**TEXTO FORNECIDO**

Considerando o estado lamentável da saúde, educação e transportes públicos, cabe perguntar por que, então, estes eleitores votariam em mais do mesmo. É impossível saber as motivações de todos os eleitores, mas algumas razões podem ser imaginadas.

Por exemplo, a economia. Embora eu mesmo seja bastante crítico das atitudes do governo na área, ela vai bem no que importa e é evidente para a maioria das pessoas. Apesar de certa redução na velocidade, a taxa de desemprego continua caindo. A inflação incomoda e o crescimento da renda média cai, é verdade, mas a renda continua subindo, e a inflação (que afeta mais o setor de serviços) está longe de afetar drasticamente o dia-a-dia.

O “eleitor despolitizado” também pode atribuir fatores diferentes a entes diferentes da federação. Se o ônibus está ruim, ele pode decidir por punir o prefeito, não a presidente; se a escola do filho vai mal, se oporá ao governador. De fato, os governadores tiveram avaliações piores que as de 2010. A divisão feita pelo eleitor pode ou não ser correta, mas existe.

Vale lembrar também governantes não são avaliados pelo quanto a situação está ruim, mas sim pelo quanto ela melhorou. Se o eleitor perceber que a situação está ruim, mas notavelmente melhor do que já foi, pode votar no governo atual. Eu, de fato, acredito que muita coisa melhorou – devido a esta administração, a administrações passadas e a fatores alheios – então não me estranharia que muitos votem por esta razão.

Algumas razões do opositor podem ser também as razões do voto pela continuidade – basta se pôr na posição de outra pessoa. Você pode achar que o Mais Médicos é uma gambiarra – mas para quem, no interior, não tinha médico nenhum ele pode ser a diferença entre vida e morte. Muitas faculdades favorecidas pelo Prouni podem não ser boas, mas seus cursos são a porta de entrada de carreiras promissoras. O programa Minha Casa Minha Vida pode ter externalidades negativas; ainda assim, muita gente saiu do barraco insalubre para a casa própria devido a ele. Estas mudanças revolucionam a vida das pessoas: é natural que guie o voto de muitas delas. O opositor pode apontar inúmeras falhas nestes programas, mas toda crítica, por válida que seja, será muito abstrata perante a concretude da mudança.

A Copa também pode influenciar votos – mas de outra maneira. O tão anunciado fracasso não se concretizou; ao contrário, considera-se esta a melhor Copa das últimas décadas. Consequentemente, o governo melhorou sua imagem por ter organizado um evento espetacular. Ademais, a confiança nos que professavam o caos caiu ante o fracasso de suas profecias. Ao invés do apocalipse previsto, vimos apenas soluços

…até a tragédia de 3 de julho. A queda do viaduto em Belo Horizonte é uma mancha horrível na história desta Copa. Ainda assim, isto não deve afetar muito as intenções de voto país afora. A responsabilidade da catástrofe ainda não foi atribuída (e parece pender para o município). Ademais, este foi um problema isolado – de outro modo, haveria catástrofes nas outras cidades-sede. Mesmo com tão deplorável acontecimento, o saldo eleitoral da Copa deve ser positivo.

**TAREFAS A REALIZAR**
A – Diga se cada afirmação abaixo está de acordo com o texto sobre o voto pela continuidade. Responda sim ou não e cite literalmente as palavras do texto que decidem a questão.
(i) A taxa de desemprego continua caindo.
(ii) Os governadores tiveram avaliações melhores que as de 2010.
(iii) A responsabilidade pela queda do viaduto em Belo Horizonte já foi atribuída ao governo federal.
B – Reproduza o trecho do texto sobre o voto pela continuidade que vai de "Por exemplo, a" até "drasticamente o dia-a-dia.", inclusive.
Os registros não serão necessários.

**DADOS PARA ANÁLISE**
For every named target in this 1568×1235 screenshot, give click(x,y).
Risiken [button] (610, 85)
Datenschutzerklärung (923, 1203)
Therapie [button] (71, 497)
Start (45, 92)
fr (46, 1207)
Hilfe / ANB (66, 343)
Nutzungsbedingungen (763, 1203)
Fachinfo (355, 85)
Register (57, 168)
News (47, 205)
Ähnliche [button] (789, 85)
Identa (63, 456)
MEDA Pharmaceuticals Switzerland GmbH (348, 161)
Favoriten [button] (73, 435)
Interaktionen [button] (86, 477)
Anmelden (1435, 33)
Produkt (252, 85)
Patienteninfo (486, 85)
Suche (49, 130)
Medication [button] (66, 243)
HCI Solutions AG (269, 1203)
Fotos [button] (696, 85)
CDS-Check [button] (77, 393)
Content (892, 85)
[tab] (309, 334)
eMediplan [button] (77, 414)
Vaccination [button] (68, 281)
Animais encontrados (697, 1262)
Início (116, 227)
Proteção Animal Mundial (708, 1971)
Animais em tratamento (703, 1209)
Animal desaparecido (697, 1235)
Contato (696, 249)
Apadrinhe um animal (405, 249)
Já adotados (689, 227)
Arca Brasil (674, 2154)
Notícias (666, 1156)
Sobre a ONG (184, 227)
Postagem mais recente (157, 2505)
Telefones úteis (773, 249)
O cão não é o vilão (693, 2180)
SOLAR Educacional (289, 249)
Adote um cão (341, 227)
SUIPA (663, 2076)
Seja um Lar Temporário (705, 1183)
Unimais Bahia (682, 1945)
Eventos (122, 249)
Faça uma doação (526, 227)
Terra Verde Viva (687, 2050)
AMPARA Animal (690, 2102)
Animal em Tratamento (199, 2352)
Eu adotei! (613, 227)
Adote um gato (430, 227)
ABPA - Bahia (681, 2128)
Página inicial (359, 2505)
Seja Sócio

**RESPOSTAS POR TAREFA**
A –
(i) Sim: "Apesar de certa redução na velocidade, a taxa de desemprego continua caindo."
(ii) Não: "os governadores tiveram avaliações piores que as de 2010."
(iii) Não: "A responsabilidade da catástrofe ainda não foi atribuída (e parece pender para o município)."

B –
Por exemplo, a economia. Embora eu mesmo seja bastante crítico das atitudes do governo na área, ela vai bem no que importa e é evidente para a maioria das pessoas. Apesar de certa redução na velocidade, a taxa de desemprego continua caindo. A inflação incomoda e o crescimento da renda média cai, é verdade, mas a renda continua subindo, e a inflação (que afeta mais o setor de serviços) está longe de afetar drasticamente o dia-a-dia.